*** Block opens ***

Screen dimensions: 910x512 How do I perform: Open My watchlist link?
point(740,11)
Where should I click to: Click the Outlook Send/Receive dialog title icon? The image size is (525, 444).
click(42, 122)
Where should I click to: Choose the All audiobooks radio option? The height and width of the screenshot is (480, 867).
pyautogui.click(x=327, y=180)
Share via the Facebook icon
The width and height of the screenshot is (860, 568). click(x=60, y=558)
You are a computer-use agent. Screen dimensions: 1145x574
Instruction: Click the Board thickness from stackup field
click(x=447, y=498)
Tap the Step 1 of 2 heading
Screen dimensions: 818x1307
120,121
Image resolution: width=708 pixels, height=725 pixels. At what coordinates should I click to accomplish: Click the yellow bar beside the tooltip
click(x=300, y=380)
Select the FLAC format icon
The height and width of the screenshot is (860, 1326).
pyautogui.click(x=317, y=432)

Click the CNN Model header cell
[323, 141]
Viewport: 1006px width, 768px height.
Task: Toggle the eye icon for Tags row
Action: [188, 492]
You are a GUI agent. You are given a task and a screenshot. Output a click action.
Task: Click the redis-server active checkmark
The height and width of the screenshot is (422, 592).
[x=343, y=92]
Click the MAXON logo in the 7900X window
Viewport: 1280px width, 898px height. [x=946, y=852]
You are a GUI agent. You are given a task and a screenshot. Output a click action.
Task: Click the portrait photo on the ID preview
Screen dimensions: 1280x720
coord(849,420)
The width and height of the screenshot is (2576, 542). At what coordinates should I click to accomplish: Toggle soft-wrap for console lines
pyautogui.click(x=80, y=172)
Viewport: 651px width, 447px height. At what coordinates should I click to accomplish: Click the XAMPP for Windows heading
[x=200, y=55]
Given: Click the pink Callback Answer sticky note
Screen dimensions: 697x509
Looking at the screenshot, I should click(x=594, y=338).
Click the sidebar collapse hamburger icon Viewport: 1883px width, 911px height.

*** Block closes ***

- [PROBLEM DESCRIPTION]: Return the listing above in its entirety, word for word.

- [RESPONSE]:
Screen dimensions: 910x512 How do I perform: Open My watchlist link?
point(740,11)
Where should I click to: Click the Outlook Send/Receive dialog title icon? The image size is (525, 444).
click(42, 122)
Where should I click to: Choose the All audiobooks radio option? The height and width of the screenshot is (480, 867).
pyautogui.click(x=327, y=180)
Share via the Facebook icon
The width and height of the screenshot is (860, 568). click(x=60, y=558)
You are a computer-use agent. Screen dimensions: 1145x574
Instruction: Click the Board thickness from stackup field
click(x=447, y=498)
Tap the Step 1 of 2 heading
Screen dimensions: 818x1307
120,121
Image resolution: width=708 pixels, height=725 pixels. At what coordinates should I click to accomplish: Click the yellow bar beside the tooltip
click(x=300, y=380)
Select the FLAC format icon
The height and width of the screenshot is (860, 1326).
pyautogui.click(x=317, y=432)

Click the CNN Model header cell
[323, 141]
Viewport: 1006px width, 768px height.
Task: Toggle the eye icon for Tags row
Action: [188, 492]
You are a GUI agent. You are given a task and a screenshot. Output a click action.
Task: Click the redis-server active checkmark
The height and width of the screenshot is (422, 592).
[x=343, y=92]
Click the MAXON logo in the 7900X window
Viewport: 1280px width, 898px height. [x=946, y=852]
You are a GUI agent. You are given a task and a screenshot. Output a click action.
Task: Click the portrait photo on the ID preview
Screen dimensions: 1280x720
coord(849,420)
The width and height of the screenshot is (2576, 542). At what coordinates should I click to accomplish: Toggle soft-wrap for console lines
pyautogui.click(x=80, y=172)
Viewport: 651px width, 447px height. At what coordinates should I click to accomplish: Click the XAMPP for Windows heading
[x=200, y=55]
Given: Click the pink Callback Answer sticky note
Screen dimensions: 697x509
Looking at the screenshot, I should click(x=594, y=338).
Click the sidebar collapse hamburger icon Viewport: 1883px width, 911px height.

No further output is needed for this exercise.